Where the word "Política" shows up in the entries below, please copy the whole line.

===

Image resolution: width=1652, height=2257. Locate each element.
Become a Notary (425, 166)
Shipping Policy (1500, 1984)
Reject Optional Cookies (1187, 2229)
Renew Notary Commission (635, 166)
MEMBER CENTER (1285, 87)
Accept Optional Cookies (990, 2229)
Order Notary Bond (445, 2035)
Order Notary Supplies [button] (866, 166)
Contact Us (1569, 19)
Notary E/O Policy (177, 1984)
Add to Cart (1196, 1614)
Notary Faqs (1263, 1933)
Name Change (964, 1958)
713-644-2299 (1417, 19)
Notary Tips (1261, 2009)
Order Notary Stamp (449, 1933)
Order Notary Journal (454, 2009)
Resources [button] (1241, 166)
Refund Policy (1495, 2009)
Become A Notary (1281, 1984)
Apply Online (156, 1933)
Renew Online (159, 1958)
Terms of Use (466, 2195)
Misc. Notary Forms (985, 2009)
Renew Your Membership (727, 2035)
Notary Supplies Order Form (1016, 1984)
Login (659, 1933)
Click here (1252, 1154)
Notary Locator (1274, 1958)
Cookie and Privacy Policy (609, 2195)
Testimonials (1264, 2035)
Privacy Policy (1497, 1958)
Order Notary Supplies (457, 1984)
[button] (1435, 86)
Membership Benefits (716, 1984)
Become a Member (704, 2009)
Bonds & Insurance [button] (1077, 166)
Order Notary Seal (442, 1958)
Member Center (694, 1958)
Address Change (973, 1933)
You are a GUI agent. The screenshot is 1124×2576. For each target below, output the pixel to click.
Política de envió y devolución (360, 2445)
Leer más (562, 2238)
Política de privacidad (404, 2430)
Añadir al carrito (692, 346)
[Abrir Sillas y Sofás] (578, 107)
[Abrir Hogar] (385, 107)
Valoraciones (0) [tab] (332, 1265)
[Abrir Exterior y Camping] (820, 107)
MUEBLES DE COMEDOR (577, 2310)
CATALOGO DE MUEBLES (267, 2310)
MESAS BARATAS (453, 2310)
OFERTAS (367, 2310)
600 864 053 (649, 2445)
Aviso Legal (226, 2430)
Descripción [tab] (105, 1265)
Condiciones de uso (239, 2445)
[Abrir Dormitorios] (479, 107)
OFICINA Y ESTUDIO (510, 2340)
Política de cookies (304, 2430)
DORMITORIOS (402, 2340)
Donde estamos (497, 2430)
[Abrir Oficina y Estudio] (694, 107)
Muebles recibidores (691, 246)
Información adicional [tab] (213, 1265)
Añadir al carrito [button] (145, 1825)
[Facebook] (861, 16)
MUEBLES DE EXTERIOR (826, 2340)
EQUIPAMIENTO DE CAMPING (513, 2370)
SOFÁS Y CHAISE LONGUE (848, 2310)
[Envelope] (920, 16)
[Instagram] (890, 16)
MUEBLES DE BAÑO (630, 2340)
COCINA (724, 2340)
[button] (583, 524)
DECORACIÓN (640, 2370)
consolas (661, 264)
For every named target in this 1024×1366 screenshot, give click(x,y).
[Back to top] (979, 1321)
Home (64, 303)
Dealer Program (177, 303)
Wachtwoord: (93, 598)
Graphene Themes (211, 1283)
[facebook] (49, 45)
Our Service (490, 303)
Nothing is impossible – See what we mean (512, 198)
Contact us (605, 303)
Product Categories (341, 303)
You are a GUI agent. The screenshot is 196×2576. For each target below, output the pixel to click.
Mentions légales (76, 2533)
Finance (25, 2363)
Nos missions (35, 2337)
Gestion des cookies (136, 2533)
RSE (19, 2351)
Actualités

===

_Solution to this task_
Política de envió y devolución (360, 2445)
Política de privacidad (404, 2430)
Política de cookies (304, 2430)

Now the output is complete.